Gotrek clavaba en la puerta una feroz mirada con su único ojo, asomándose más allá de lo que Félix consideraba seguro. Ésta vez no se trataba de un entramado, sino de barrotes que iban del suelo al techo, con poca separación entre sí, y que tenían una ancha puerta de barrotes verticales en el centro.

Era mucho más fácil disparar a través de ella, pensó Félix, que tragó con nerviosismo.

Pero Gotrek no pareció desanimarse.

—Fácil —dijo al fin, y se volvió a mirar a Euler—. Quiero calderos que actúen como escudos en torno a mí, y ballestas en el centro.

Euler llamó con un silbido a cuatro de sus piratas. Cogieron cuatro calderos, cuyas cadenas envolvieron en torno a un brazo para sujetarlos como escudos, y empuñaron una ballesta con la otra mano. Félix cogió un quinto caldero y gimió bajo su peso. Aquellas cosas eran asombrosamente pesadas incluso cuando estaban vacías y, sin embargo, Gotrek había hecho girar una como si fuera una maza. Entonces, Félix y los cuatro piratas formaron en apretado círculo alrededor de Gotrek, mientras que los otros piratas y prisioneros se disponían a correr hacia la puerta en el instante en que se abriera. Félix reparó en que los tres esclavos enanos se habían unido al resto.

—Ahora —dijo Gotrek.

Félix y los otros salieron corriendo hacia la derecha, en dirección a la reja. De inmediato comenzaron a rebotar saetas de ballesta sobre los calderos, y a pasar rasando el suelo junto a sus pies, y Félix tuvo que realizar un esfuerzo para ralentizar el paso de acuerdo con la velocidad de Gotrek. La tentación de huir de los disparos era casi abrumadora.

Cuando llegaron a la reja, los piratas dispararon las ballestas a través de los barrotes contra los guardias del otro lado, y los obligaron a retroceder hacia la escalera. Gotrek los acometía con la barra de hierro. El marco de la puerta no era más que cuatro barras de hierro forjadas en forma de rectángulo, y el espacio que mediaba entre él y la puerta era del ancho de dos dedos. Espacio de sobras para que Gotrek metiera un extremo de la barra de hierro y tirara, cosa que hizo. La encajó justo por encima de la placa cuadrada que ocultaba el pestillo, y comenzó a hacer palanca hacia el lado con la intención de deformar el marco lo bastante como para que el pestillo saltara del alojamiento y la puerta se abriera.

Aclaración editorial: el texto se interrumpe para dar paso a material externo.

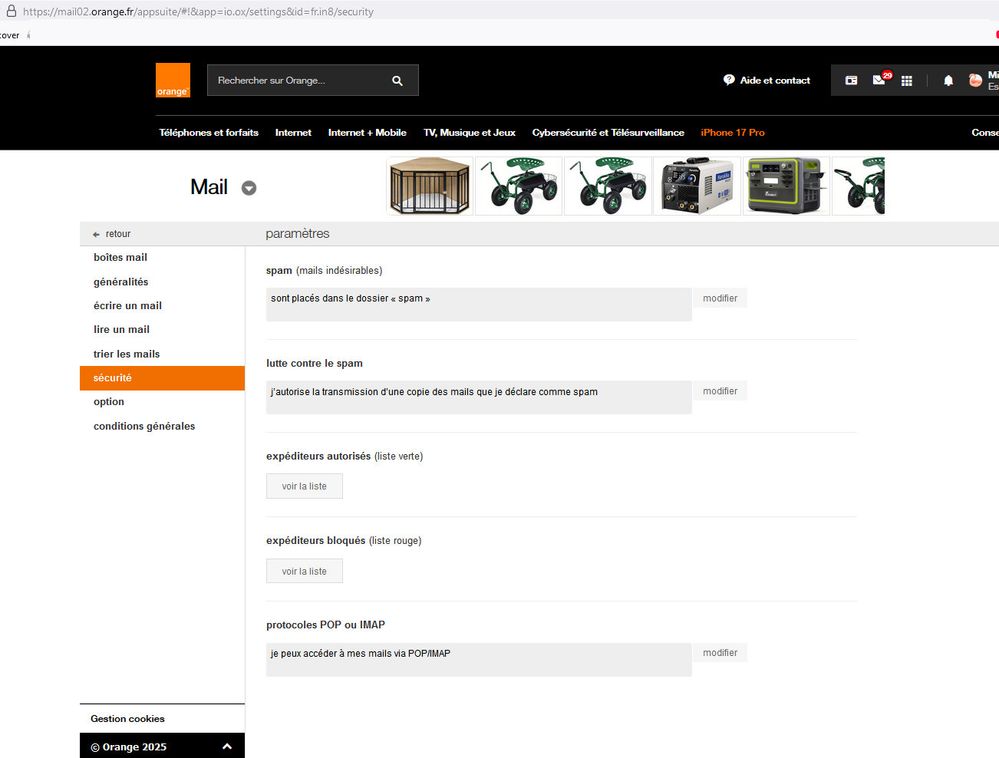Open 'Cybersécurité et Télésurveillance' nav item

click(608, 133)

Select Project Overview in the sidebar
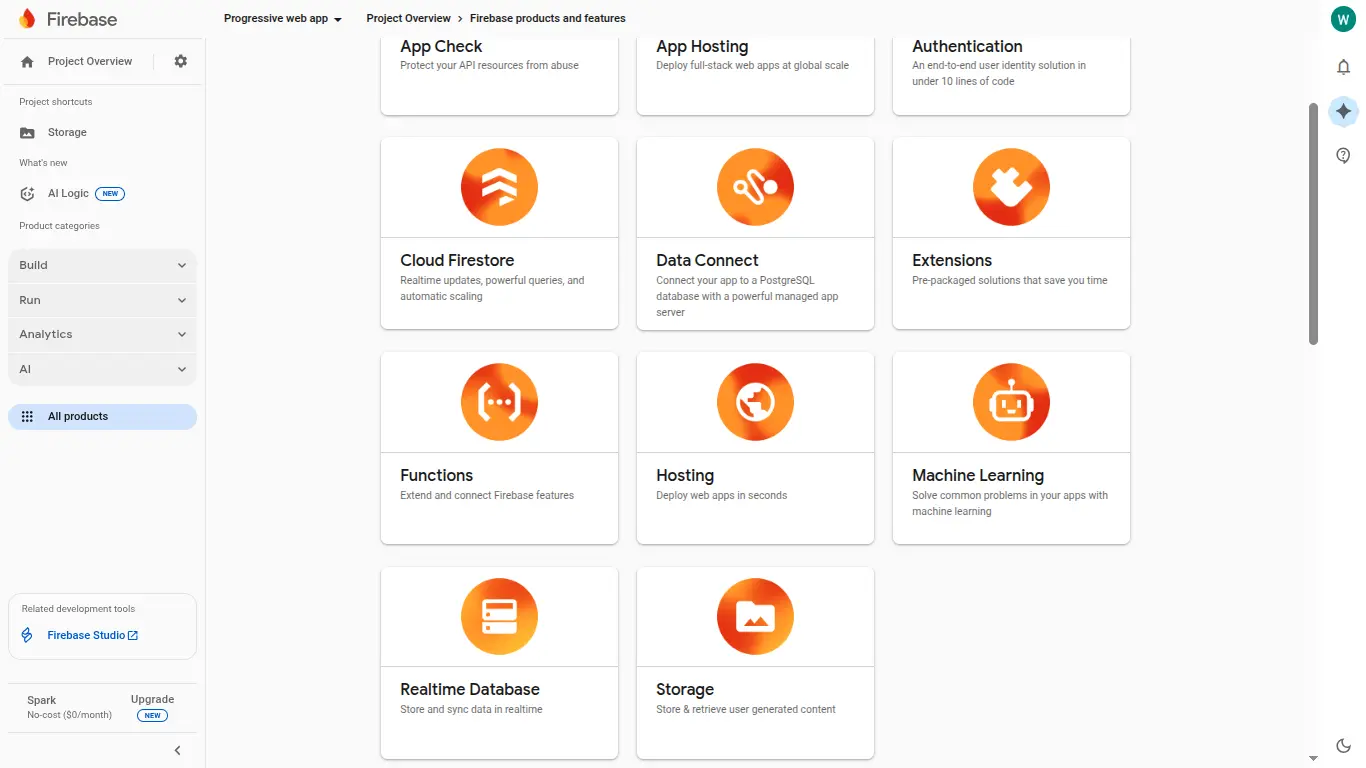[90, 61]
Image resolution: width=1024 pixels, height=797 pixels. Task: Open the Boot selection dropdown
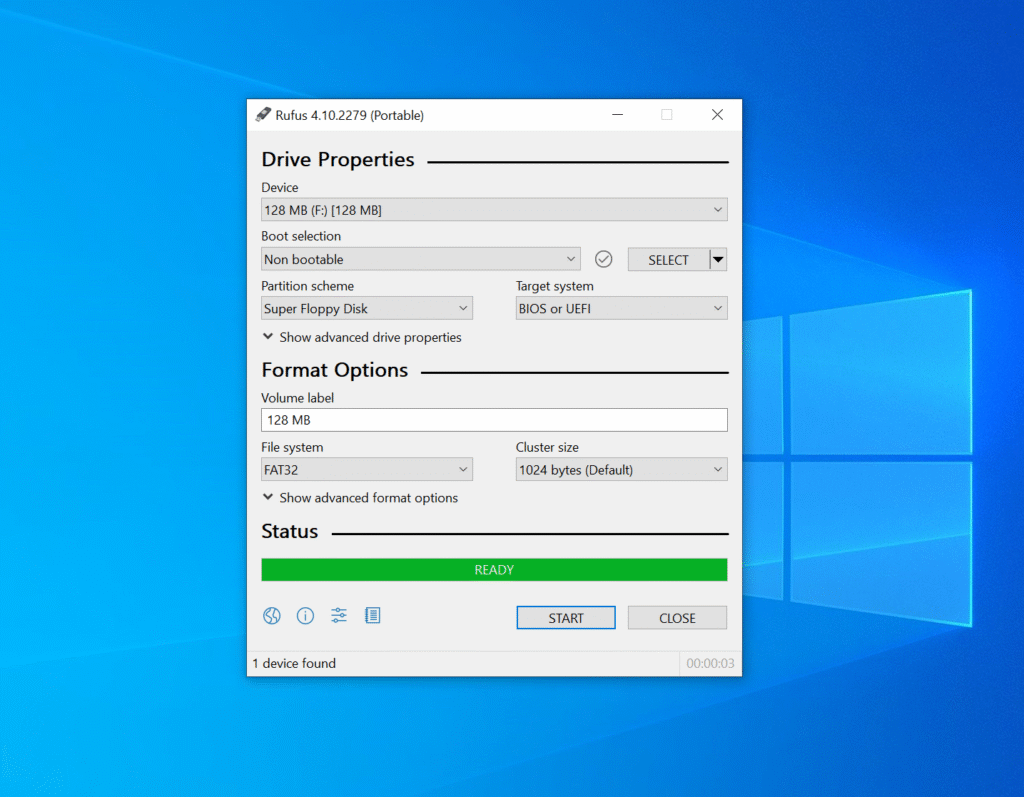coord(420,259)
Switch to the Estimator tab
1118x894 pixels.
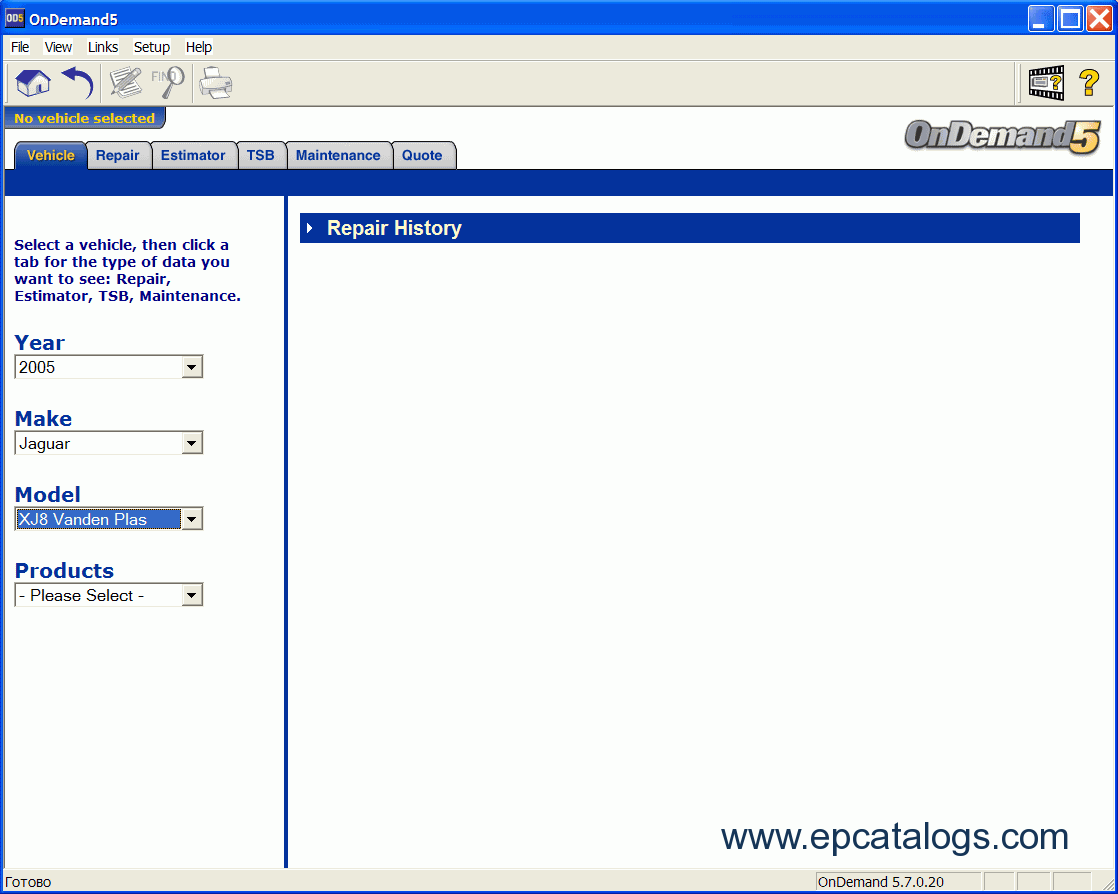tap(193, 156)
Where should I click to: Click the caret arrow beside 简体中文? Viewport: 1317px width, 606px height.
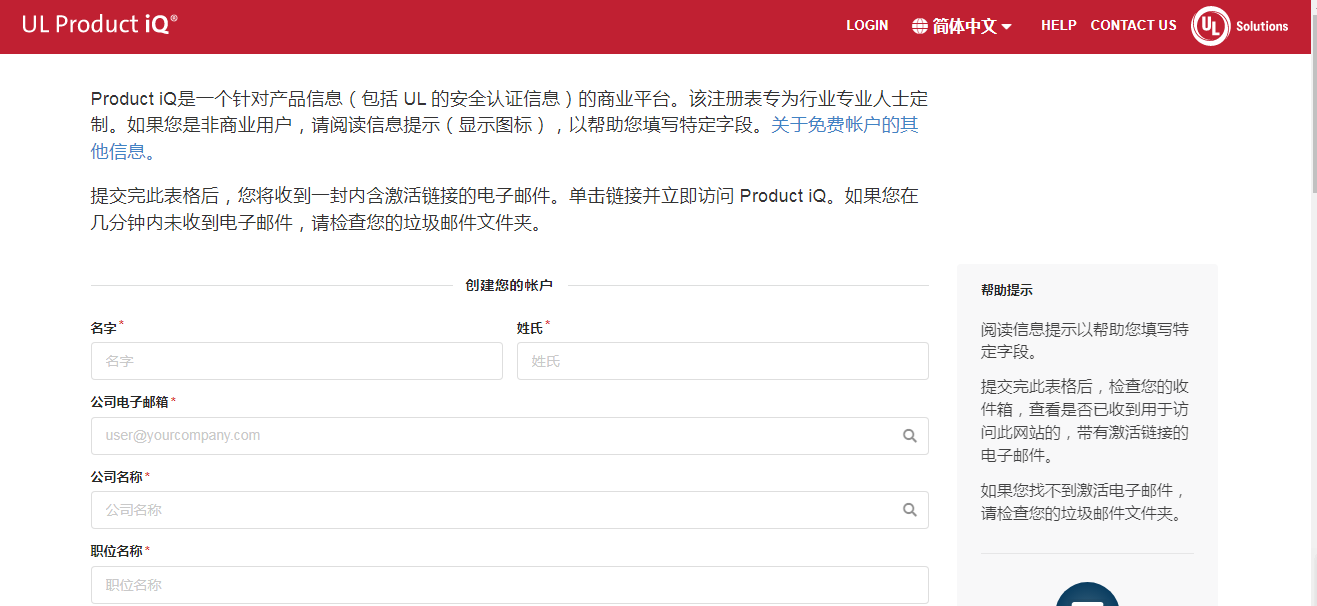tap(1006, 27)
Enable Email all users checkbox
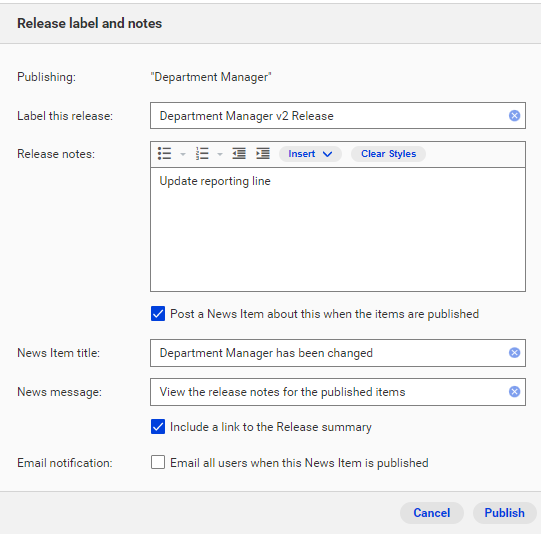 click(158, 463)
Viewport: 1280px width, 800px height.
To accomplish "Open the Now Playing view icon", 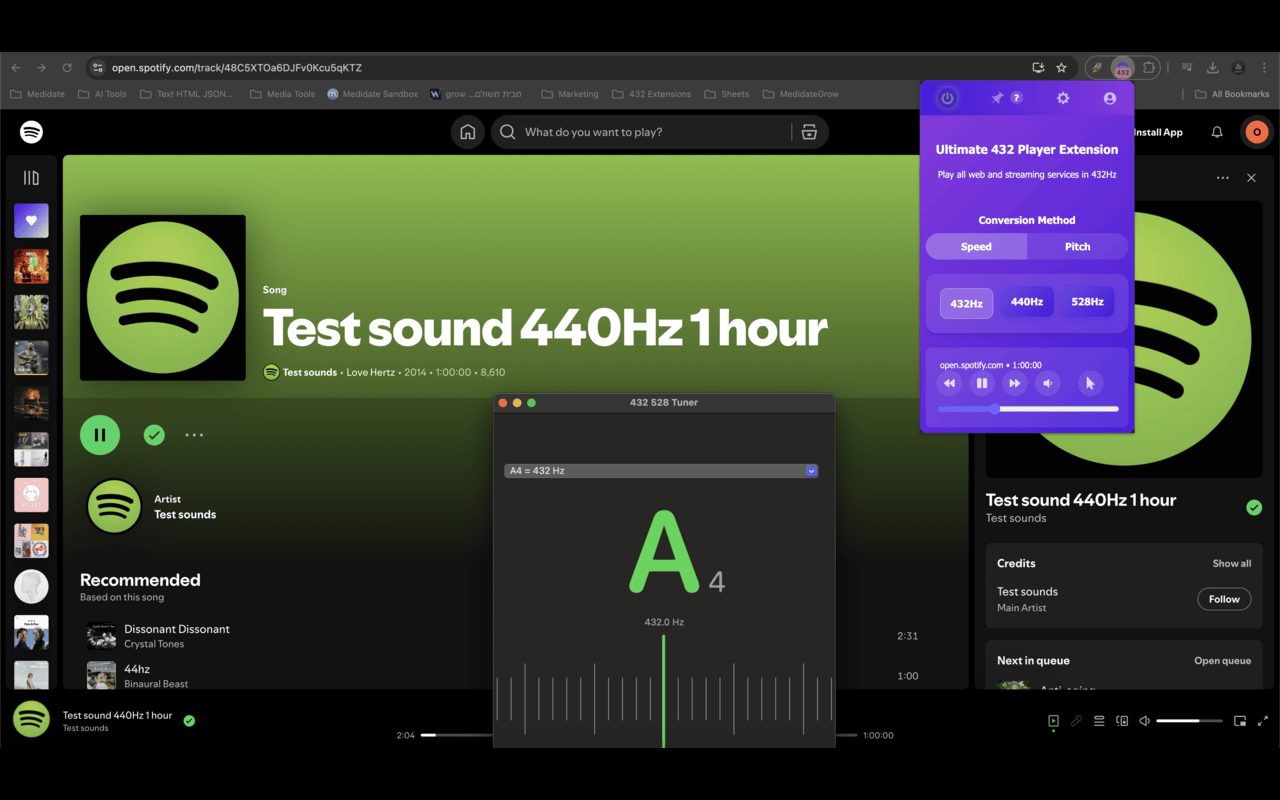I will (x=1053, y=720).
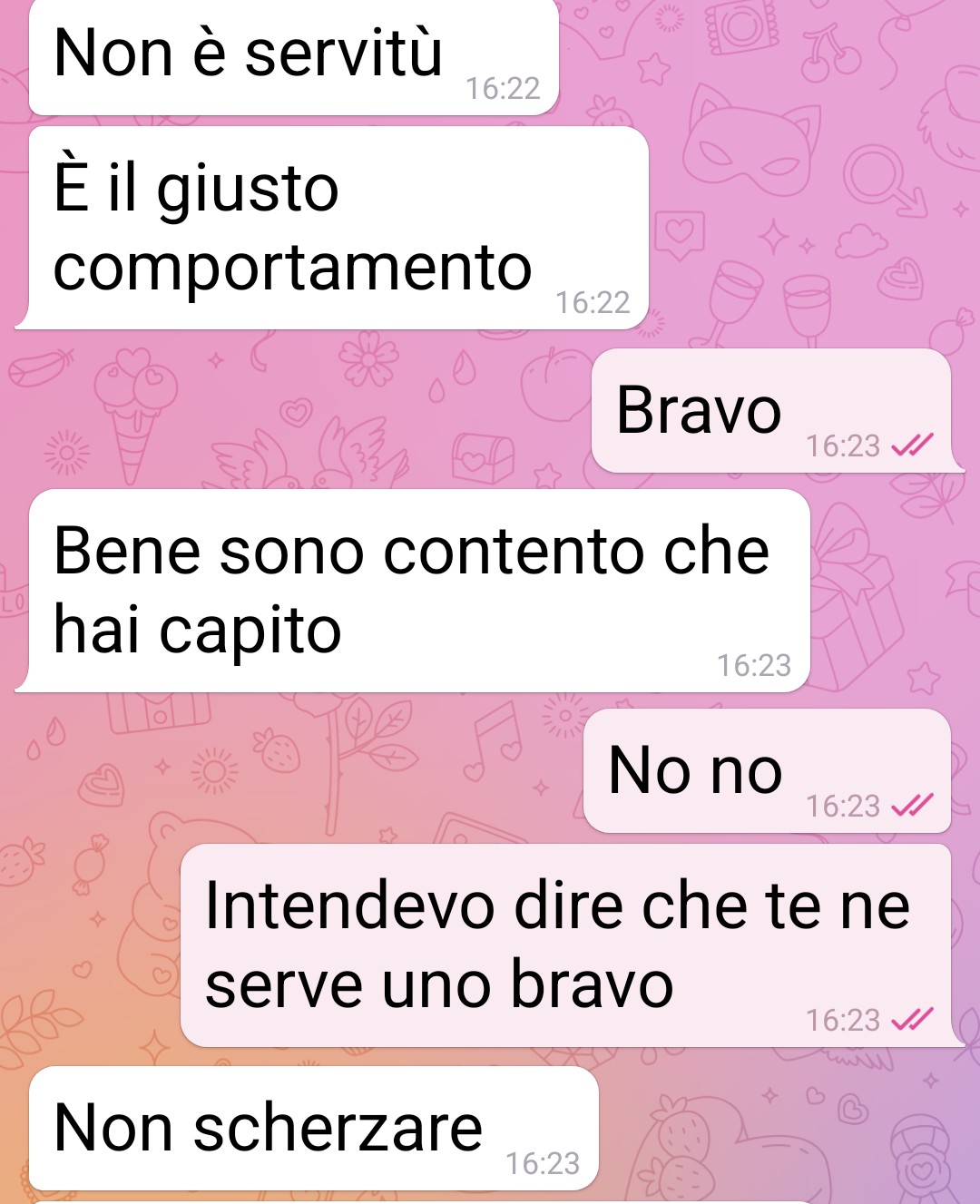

Gotrek se acuclilló y empujó con todas sus fuerzas. El marco rechinó. Félix y los otros portadores de escudos se acuclillaron con el Matador para ocultarse al máximo detrás de los calderos mientras disparaban contra los ballesteros druchii del otro lado de la reja. Los arqueros retrocedían escaleras arriba y respondían con otros disparos. Más saetas rebotaron contra el caldero de Félix. La punta de una atravesó la olla. Uno de los piratas bramó cuando una saeta se le clavó en un pie descalzo y estuvo a punto de caer.

Gotrek continuaba tirando. El marco de la puerta estaba curvándose hacia fuera, pero no lo suficiente, porque la barra se curvaba más que la puerta. Félix temía que fuera a partirse.

—Pensaba que habías dicho que ésta sería más fácil —dijo Félix.

—Cállate, humano —le respondió Gotrek con voz ronca.

Un guardia cayó rodando por la escalera hasta el suelo, con una saeta clavada en el pecho. Otro dio media vuelta y subió corriendo los escalones, agotadas sus flechas, pero los otros cuatro continuaron disparando. Una línea de ardiente dolor recorrió una espinilla de Félix cuando una saeta le hizo un corte al pasar rozándola. Otra rebotó contra el suelo de piedra y se clavó en una pantorrilla de Gotrek. El enano gruñó, pero continuó tirando.

—Deprisa, enano —dijo uno de los piratas con los dientes apretados.

Félix oyó el golpeteo de pies descalzos detrás de sí, pero, antes de que pudiera volverse a mirar, alguien se abrió paso empujando entre dos de los calderos. Félix estuvo a punto de atacar con la espada, pero se contuvo al ver que era el joven enano Farnir. Llevaba una flecha clavada en la espalda.

Sin pronunciar palabra, el esclavo aferró la barra de hierro aproximadamente por la mitad para sumar su fuerza a la de Gotrek. El marco de la puerta rechinó. Félix preparó la espada, expectante. Los piratas dispararon sus últimas saetas hacia los guardias.

—¡Uno, dos, TRES! —dijo la ronca y forzada voz de Gotrek, y él y Farnir tiraron a la vez. El metal rechinó sonoramente, y, de repente, los dos enanos salieron despedidos hacia un lado, dando traspiés, mientras se abría la puerta.

Los guardias de la escalera dejaron caer las ballestas y bajaron corriendo para mantenerla cerrada, pero llegaron demasiado tarde. Félix y los piratas irrumpieron a través de ella detrás de los calderos-escudo, los derribaron y los mataron antes de que pudieran desenvainar las espadas. Gotrek y los otros cargaron tras ellos. El matador golpeó las piernas de dos guardias con la barra de hierro y los hizo caer, y Félix derribó a otro con un golpe de caldero. Al pasar por encima del elfo oscuro le clavó la espada en la garganta, y luego se volvió para encararse con otro. No quedaba ninguno. Los piratas habían acabado con todos.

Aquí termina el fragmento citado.